== About this exercise ==
Each entry should be written out once more, exactly as given below.

[Saved data entries]
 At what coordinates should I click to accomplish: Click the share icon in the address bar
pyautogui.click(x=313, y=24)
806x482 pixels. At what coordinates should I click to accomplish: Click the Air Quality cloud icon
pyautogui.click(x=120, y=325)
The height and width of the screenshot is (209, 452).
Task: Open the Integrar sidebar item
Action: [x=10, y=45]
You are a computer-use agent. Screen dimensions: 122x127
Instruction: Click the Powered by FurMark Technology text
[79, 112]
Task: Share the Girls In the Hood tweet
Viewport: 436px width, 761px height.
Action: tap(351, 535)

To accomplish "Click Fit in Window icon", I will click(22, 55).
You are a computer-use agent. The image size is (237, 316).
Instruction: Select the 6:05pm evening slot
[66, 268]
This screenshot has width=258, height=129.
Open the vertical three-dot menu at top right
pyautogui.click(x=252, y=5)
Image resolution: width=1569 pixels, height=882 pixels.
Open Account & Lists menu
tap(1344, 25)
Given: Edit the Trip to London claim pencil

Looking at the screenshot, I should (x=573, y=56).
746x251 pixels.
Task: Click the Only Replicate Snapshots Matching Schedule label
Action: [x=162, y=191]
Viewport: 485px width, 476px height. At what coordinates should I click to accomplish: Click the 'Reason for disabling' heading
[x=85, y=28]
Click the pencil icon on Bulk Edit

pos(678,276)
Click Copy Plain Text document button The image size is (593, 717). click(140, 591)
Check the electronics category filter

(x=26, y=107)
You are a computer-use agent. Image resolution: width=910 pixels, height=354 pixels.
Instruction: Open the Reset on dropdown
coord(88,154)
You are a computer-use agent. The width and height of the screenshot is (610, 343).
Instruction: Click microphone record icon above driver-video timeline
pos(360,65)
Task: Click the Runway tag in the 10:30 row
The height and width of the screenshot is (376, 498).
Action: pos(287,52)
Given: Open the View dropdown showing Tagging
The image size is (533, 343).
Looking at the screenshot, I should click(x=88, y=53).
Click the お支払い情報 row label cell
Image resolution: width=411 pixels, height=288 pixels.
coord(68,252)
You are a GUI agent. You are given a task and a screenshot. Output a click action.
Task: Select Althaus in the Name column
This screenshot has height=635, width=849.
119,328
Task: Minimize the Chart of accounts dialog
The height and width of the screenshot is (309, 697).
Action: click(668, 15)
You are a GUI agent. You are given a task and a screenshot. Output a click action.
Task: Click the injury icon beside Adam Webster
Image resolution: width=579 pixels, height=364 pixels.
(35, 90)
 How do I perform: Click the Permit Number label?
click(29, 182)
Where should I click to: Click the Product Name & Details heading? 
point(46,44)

== Written solution ==
 At what coordinates should I click to accomplish: Click the share icon in the address bar
pyautogui.click(x=313, y=24)
806x482 pixels. At what coordinates should I click to accomplish: Click the Air Quality cloud icon
pyautogui.click(x=120, y=325)
The height and width of the screenshot is (209, 452).
Task: Open the Integrar sidebar item
Action: [x=10, y=45]
You are a computer-use agent. Screen dimensions: 122x127
Instruction: Click the Powered by FurMark Technology text
[79, 112]
Task: Share the Girls In the Hood tweet
Viewport: 436px width, 761px height.
Action: tap(351, 535)

To accomplish "Click Fit in Window icon", I will click(22, 55).
You are a computer-use agent. The image size is (237, 316).
Instruction: Select the 6:05pm evening slot
[66, 268]
This screenshot has width=258, height=129.
Open the vertical three-dot menu at top right
pyautogui.click(x=252, y=5)
Image resolution: width=1569 pixels, height=882 pixels.
Open Account & Lists menu
tap(1344, 25)
Given: Edit the Trip to London claim pencil

Looking at the screenshot, I should (x=573, y=56).
746x251 pixels.
Task: Click the Only Replicate Snapshots Matching Schedule label
Action: [x=162, y=191]
Viewport: 485px width, 476px height. At what coordinates should I click to accomplish: Click the 'Reason for disabling' heading
[x=85, y=28]
Click the pencil icon on Bulk Edit

pos(678,276)
Click Copy Plain Text document button The image size is (593, 717). click(140, 591)
Check the electronics category filter

(x=26, y=107)
You are a computer-use agent. Image resolution: width=910 pixels, height=354 pixels.
Instruction: Open the Reset on dropdown
coord(88,154)
You are a computer-use agent. The width and height of the screenshot is (610, 343).
Instruction: Click microphone record icon above driver-video timeline
pos(360,65)
Task: Click the Runway tag in the 10:30 row
The height and width of the screenshot is (376, 498).
Action: pos(287,52)
Given: Open the View dropdown showing Tagging
The image size is (533, 343).
Looking at the screenshot, I should click(x=88, y=53).
Click the お支払い情報 row label cell
Image resolution: width=411 pixels, height=288 pixels.
coord(68,252)
You are a GUI agent. You are given a task and a screenshot. Output a click action.
Task: Select Althaus in the Name column
This screenshot has height=635, width=849.
119,328
Task: Minimize the Chart of accounts dialog
The height and width of the screenshot is (309, 697).
Action: click(668, 15)
You are a GUI agent. You are given a task and a screenshot. Output a click action.
Task: Click the injury icon beside Adam Webster
Image resolution: width=579 pixels, height=364 pixels.
(35, 90)
 How do I perform: Click the Permit Number label?
click(29, 182)
Where should I click to: Click the Product Name & Details heading? 
point(46,44)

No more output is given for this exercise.